- **BRIEF**:
Rewrite the stretch of lines from the one containing "This screenshot has width=1540, height=608." through the one containing "Action: point(470,131)", swapping "Procesos" for "Processes" and leaving everything else as it is. Return only those lines.

[Source data]
## begin
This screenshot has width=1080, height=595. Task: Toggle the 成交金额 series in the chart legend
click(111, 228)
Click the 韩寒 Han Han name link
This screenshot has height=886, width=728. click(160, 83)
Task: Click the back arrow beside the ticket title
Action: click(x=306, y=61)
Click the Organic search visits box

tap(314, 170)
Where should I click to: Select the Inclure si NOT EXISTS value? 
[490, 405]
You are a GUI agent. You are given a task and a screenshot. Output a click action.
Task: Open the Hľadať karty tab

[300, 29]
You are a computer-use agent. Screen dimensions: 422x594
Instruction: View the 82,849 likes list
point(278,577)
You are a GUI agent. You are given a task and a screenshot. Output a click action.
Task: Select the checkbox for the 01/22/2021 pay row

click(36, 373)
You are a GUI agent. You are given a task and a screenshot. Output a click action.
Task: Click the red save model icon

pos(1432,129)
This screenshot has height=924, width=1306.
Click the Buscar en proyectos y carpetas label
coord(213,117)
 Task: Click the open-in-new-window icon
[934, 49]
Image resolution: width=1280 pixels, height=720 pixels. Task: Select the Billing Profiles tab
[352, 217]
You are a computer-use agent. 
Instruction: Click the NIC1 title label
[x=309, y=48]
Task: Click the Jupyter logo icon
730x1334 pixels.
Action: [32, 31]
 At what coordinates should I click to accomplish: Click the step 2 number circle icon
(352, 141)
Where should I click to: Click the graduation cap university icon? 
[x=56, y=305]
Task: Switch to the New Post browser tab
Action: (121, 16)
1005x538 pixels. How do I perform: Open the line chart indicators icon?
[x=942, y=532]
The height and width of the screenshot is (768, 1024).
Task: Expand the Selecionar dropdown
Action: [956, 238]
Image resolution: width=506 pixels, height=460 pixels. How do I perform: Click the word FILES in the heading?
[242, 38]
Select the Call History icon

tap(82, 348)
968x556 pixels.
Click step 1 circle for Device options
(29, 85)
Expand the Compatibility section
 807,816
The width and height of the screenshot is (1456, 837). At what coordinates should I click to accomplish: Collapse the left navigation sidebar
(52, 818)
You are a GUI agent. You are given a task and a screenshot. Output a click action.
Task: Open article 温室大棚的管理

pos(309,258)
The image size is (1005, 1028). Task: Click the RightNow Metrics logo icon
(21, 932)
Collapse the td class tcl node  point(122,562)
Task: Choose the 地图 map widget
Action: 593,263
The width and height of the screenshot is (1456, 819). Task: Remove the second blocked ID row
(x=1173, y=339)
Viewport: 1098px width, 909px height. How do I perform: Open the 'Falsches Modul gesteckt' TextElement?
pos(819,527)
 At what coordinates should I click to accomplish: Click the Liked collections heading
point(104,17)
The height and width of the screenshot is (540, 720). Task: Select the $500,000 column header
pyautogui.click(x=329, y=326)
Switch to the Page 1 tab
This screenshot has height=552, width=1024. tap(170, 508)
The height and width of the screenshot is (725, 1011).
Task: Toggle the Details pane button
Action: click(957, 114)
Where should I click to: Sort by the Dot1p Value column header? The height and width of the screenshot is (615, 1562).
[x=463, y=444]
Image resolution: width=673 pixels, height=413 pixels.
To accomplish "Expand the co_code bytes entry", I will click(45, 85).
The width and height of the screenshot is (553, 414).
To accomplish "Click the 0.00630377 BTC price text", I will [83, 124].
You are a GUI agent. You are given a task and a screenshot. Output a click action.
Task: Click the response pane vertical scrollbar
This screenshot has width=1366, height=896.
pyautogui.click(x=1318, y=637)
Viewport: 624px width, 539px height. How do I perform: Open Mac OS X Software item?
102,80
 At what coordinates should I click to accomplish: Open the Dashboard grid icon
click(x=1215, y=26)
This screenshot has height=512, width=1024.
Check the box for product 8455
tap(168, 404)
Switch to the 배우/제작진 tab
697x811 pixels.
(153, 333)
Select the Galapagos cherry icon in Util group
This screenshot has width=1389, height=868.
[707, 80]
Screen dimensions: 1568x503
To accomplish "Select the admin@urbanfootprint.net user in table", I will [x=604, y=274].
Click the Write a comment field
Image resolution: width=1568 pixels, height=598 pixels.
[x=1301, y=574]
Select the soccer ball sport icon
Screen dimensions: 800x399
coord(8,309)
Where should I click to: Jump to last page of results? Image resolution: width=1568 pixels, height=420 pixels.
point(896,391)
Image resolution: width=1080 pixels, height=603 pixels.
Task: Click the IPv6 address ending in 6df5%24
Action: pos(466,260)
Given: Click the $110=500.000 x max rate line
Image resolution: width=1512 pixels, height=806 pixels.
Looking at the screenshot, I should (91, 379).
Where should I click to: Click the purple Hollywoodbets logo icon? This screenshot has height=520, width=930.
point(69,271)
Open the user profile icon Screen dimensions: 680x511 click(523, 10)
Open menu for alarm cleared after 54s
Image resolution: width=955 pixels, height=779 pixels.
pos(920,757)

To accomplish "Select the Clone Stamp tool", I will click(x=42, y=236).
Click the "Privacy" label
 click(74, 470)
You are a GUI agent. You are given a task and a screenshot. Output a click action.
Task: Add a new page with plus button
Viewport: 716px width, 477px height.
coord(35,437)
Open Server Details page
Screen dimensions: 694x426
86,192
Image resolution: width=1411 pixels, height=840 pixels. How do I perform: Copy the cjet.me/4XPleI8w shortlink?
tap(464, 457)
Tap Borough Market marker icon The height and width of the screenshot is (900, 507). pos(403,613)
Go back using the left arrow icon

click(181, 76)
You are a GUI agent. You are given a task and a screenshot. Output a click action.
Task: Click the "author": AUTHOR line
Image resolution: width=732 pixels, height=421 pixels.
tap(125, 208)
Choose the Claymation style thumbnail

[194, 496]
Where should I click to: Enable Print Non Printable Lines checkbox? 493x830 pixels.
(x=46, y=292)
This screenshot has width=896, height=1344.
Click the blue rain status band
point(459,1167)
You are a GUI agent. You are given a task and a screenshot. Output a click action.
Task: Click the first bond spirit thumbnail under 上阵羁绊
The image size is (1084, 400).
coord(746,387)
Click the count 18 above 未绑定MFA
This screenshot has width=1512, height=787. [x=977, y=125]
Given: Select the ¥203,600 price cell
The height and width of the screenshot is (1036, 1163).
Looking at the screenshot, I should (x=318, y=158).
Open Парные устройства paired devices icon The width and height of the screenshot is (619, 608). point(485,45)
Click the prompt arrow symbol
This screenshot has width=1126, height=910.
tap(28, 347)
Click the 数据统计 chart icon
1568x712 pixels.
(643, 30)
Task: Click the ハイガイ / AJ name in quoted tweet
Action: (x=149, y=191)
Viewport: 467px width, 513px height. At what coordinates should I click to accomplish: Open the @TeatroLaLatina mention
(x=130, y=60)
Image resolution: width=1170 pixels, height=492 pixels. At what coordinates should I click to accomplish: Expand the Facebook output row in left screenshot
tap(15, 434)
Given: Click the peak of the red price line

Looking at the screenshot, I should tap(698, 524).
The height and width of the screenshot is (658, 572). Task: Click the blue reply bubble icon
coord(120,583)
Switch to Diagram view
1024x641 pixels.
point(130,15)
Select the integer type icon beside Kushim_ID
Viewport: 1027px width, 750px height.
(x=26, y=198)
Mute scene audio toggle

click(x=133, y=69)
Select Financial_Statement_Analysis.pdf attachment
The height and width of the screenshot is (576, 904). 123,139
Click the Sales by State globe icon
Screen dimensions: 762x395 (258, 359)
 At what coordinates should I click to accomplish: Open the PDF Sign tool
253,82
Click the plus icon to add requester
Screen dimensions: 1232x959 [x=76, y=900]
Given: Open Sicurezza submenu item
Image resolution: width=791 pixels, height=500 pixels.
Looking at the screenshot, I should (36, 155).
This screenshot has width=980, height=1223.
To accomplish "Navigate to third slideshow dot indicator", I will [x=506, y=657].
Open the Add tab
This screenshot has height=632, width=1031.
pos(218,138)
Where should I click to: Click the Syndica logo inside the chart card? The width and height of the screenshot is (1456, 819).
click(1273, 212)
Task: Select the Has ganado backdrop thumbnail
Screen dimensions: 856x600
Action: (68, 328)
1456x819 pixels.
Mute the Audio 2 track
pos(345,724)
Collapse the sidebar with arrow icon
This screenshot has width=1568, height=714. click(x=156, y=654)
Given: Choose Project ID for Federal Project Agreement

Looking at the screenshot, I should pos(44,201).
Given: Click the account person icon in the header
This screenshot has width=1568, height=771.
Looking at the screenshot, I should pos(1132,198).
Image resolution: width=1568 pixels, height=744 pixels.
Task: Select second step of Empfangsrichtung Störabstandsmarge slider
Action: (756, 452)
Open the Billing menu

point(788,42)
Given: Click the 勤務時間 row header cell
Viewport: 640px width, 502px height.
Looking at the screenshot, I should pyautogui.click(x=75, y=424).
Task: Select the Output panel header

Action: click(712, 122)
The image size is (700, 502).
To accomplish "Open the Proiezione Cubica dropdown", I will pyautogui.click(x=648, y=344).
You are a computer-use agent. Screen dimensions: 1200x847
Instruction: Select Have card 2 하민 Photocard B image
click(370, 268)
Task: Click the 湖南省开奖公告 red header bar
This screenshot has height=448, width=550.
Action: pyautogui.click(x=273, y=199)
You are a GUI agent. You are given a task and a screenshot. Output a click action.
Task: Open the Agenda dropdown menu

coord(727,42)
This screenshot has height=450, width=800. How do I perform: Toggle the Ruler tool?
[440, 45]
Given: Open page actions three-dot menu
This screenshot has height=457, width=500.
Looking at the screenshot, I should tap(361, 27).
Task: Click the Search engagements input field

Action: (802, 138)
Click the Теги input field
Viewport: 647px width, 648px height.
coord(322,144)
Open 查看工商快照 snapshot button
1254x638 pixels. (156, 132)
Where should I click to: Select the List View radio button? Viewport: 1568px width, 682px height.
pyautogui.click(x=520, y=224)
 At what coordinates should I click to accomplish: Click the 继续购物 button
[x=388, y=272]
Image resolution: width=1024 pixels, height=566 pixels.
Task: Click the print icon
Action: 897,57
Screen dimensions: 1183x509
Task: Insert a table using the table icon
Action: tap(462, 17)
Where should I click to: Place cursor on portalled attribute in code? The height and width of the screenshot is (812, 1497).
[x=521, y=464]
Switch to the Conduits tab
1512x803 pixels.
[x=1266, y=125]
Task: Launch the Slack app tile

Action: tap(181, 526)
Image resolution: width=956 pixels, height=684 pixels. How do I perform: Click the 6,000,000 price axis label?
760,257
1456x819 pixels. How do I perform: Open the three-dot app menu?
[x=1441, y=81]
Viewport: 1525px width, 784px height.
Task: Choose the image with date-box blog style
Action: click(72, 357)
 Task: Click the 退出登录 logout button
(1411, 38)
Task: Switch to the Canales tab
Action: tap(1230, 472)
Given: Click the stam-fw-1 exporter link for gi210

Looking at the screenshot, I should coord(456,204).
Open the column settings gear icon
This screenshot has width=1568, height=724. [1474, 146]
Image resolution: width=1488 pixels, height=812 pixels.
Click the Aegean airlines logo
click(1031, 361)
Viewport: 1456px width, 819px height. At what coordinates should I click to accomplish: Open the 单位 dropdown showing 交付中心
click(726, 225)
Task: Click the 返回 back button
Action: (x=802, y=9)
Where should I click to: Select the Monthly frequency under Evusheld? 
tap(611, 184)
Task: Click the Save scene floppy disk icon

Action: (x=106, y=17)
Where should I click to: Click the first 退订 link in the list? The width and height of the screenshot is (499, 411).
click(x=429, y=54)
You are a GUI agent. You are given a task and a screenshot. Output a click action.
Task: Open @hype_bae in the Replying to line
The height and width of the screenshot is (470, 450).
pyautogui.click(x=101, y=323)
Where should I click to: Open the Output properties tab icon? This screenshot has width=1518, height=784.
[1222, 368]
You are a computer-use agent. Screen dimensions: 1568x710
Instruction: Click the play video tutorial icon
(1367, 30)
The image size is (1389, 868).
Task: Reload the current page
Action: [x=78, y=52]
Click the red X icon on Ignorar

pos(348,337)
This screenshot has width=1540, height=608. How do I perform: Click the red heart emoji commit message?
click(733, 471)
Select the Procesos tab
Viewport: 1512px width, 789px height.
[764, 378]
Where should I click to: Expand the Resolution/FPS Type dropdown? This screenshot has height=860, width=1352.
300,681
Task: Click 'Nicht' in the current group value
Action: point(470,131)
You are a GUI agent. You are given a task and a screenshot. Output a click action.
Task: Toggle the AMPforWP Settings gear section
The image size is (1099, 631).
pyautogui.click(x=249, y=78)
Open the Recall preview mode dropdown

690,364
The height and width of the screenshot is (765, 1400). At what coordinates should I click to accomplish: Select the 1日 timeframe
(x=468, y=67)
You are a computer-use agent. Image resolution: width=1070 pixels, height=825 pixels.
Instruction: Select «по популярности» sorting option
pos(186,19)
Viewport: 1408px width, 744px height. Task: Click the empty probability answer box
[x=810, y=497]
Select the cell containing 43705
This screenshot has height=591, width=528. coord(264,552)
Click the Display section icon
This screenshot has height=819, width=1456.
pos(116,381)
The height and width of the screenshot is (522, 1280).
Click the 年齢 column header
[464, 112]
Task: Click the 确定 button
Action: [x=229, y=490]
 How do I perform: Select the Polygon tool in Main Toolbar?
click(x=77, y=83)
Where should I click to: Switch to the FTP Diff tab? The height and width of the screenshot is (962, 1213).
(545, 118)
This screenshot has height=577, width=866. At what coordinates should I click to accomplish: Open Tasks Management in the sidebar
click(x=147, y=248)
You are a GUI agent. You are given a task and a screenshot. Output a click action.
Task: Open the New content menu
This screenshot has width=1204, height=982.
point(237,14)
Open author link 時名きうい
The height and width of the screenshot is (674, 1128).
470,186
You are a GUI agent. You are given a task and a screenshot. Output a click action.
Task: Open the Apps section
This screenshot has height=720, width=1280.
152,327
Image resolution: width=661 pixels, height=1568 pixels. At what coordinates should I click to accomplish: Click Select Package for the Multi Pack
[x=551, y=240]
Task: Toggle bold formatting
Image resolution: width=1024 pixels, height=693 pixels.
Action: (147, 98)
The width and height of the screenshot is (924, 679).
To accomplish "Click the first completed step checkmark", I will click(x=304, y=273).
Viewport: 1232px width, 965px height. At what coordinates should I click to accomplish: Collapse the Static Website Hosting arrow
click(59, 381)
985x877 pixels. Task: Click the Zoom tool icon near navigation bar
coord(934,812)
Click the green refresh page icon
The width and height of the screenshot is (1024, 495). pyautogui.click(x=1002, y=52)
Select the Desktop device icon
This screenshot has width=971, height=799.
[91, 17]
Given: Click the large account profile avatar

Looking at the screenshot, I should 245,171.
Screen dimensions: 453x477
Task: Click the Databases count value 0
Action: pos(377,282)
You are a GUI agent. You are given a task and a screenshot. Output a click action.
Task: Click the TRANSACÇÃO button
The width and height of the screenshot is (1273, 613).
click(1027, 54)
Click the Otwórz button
## end
- **COMPLETE ANSWER**:
This screenshot has width=1540, height=608. How do I perform: Click the red heart emoji commit message?
click(733, 471)
Select the Processes tab
Viewport: 1512px width, 789px height.
[764, 378]
Where should I click to: Expand the Resolution/FPS Type dropdown? This screenshot has height=860, width=1352.
300,681
Task: Click 'Nicht' in the current group value
Action: point(470,131)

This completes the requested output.